(Pointing records for text and on-screen items)

* Begin *

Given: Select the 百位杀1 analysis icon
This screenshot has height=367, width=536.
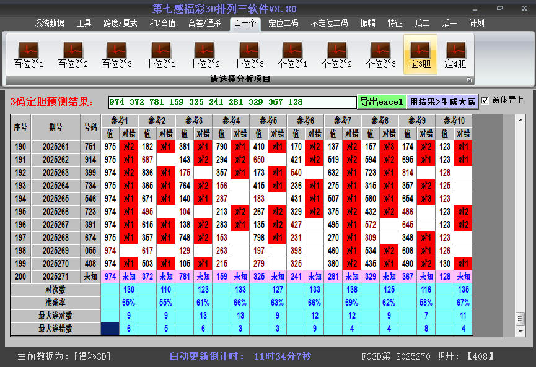Looking at the screenshot, I should [x=27, y=53].
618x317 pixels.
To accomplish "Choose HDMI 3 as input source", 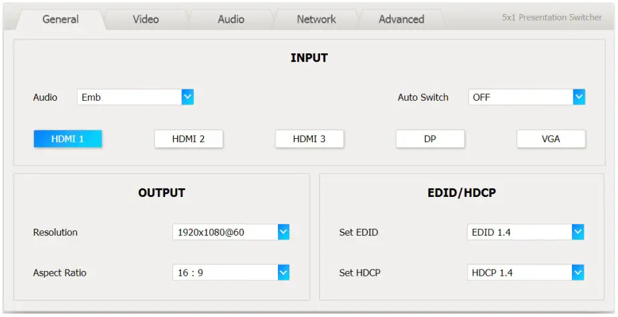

* End *

* Goal of the exercise *
Could you write out the records above again, swapping every "input source" for "video source", with nothing else altered and the pictures omitted?

* Output of the exercise *
Given: Select the 百位杀1 analysis icon
This screenshot has height=367, width=536.
Looking at the screenshot, I should [x=27, y=53].
618x317 pixels.
To accomplish "Choose HDMI 3 as video source", 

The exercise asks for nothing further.